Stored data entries
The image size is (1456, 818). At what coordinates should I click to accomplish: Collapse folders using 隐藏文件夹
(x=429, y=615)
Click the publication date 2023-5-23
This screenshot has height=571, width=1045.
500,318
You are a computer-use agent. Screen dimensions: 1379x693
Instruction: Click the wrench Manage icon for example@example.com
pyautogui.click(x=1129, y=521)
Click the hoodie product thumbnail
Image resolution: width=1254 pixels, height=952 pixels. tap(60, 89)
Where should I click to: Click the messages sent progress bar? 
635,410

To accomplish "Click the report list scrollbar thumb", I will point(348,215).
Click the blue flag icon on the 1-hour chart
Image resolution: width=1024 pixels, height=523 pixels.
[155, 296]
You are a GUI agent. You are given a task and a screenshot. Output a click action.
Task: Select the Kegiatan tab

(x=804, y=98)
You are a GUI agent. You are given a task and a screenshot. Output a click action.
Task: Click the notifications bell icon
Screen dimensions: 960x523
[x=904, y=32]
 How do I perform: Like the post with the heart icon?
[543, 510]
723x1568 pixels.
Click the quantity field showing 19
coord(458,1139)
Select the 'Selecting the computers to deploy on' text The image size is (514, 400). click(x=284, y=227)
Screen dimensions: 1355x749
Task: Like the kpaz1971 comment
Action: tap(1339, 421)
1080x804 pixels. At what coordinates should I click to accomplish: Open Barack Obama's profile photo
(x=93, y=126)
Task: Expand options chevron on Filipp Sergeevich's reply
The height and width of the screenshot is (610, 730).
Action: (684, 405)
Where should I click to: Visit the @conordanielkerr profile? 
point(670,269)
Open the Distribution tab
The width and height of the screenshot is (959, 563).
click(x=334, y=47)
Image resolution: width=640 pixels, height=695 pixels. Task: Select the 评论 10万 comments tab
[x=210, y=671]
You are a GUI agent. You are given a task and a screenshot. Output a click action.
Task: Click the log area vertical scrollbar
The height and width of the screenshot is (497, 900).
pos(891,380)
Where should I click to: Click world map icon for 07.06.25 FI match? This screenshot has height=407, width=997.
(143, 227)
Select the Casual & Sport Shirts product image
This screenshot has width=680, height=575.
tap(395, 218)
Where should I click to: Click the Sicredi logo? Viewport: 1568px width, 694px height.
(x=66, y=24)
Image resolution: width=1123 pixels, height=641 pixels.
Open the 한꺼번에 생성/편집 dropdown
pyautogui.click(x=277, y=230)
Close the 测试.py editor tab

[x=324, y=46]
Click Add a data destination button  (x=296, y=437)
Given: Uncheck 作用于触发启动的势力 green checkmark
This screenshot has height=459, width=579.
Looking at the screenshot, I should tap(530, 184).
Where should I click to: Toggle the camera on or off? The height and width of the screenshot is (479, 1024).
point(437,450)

## EXERCISE REQUIREMENTS
Take the records above and copy them out exactly.

## RESPONSE TO THIS EXERCISE
The image size is (1456, 818). At what coordinates should I click to accomplish: Collapse folders using 隐藏文件夹
(x=429, y=615)
Click the publication date 2023-5-23
This screenshot has height=571, width=1045.
500,318
You are a computer-use agent. Screen dimensions: 1379x693
Instruction: Click the wrench Manage icon for example@example.com
pyautogui.click(x=1129, y=521)
Click the hoodie product thumbnail
Image resolution: width=1254 pixels, height=952 pixels. tap(60, 89)
Where should I click to: Click the messages sent progress bar? 
635,410

To accomplish "Click the report list scrollbar thumb", I will point(348,215).
Click the blue flag icon on the 1-hour chart
Image resolution: width=1024 pixels, height=523 pixels.
[155, 296]
You are a GUI agent. You are given a task and a screenshot. Output a click action.
Task: Select the Kegiatan tab

(x=804, y=98)
You are a GUI agent. You are given a task and a screenshot. Output a click action.
Task: Click the notifications bell icon
Screen dimensions: 960x523
[x=904, y=32]
 How do I perform: Like the post with the heart icon?
[543, 510]
723x1568 pixels.
Click the quantity field showing 19
coord(458,1139)
Select the 'Selecting the computers to deploy on' text The image size is (514, 400). click(x=284, y=227)
Screen dimensions: 1355x749
Task: Like the kpaz1971 comment
Action: tap(1339, 421)
1080x804 pixels. At what coordinates should I click to accomplish: Open Barack Obama's profile photo
(x=93, y=126)
Task: Expand options chevron on Filipp Sergeevich's reply
The height and width of the screenshot is (610, 730).
Action: (684, 405)
Where should I click to: Visit the @conordanielkerr profile? 
point(670,269)
Open the Distribution tab
The width and height of the screenshot is (959, 563).
click(x=334, y=47)
Image resolution: width=640 pixels, height=695 pixels. Task: Select the 评论 10万 comments tab
[x=210, y=671]
You are a GUI agent. You are given a task and a screenshot. Output a click action.
Task: Click the log area vertical scrollbar
The height and width of the screenshot is (497, 900).
pos(891,380)
Where should I click to: Click world map icon for 07.06.25 FI match? This screenshot has height=407, width=997.
(143, 227)
Select the Casual & Sport Shirts product image
This screenshot has width=680, height=575.
tap(395, 218)
Where should I click to: Click the Sicredi logo? Viewport: 1568px width, 694px height.
(x=66, y=24)
Image resolution: width=1123 pixels, height=641 pixels.
Open the 한꺼번에 생성/편집 dropdown
pyautogui.click(x=277, y=230)
Close the 测试.py editor tab

[x=324, y=46]
Click Add a data destination button  (x=296, y=437)
Given: Uncheck 作用于触发启动的势力 green checkmark
This screenshot has height=459, width=579.
Looking at the screenshot, I should tap(530, 184).
Where should I click to: Toggle the camera on or off? The height and width of the screenshot is (479, 1024).
point(437,450)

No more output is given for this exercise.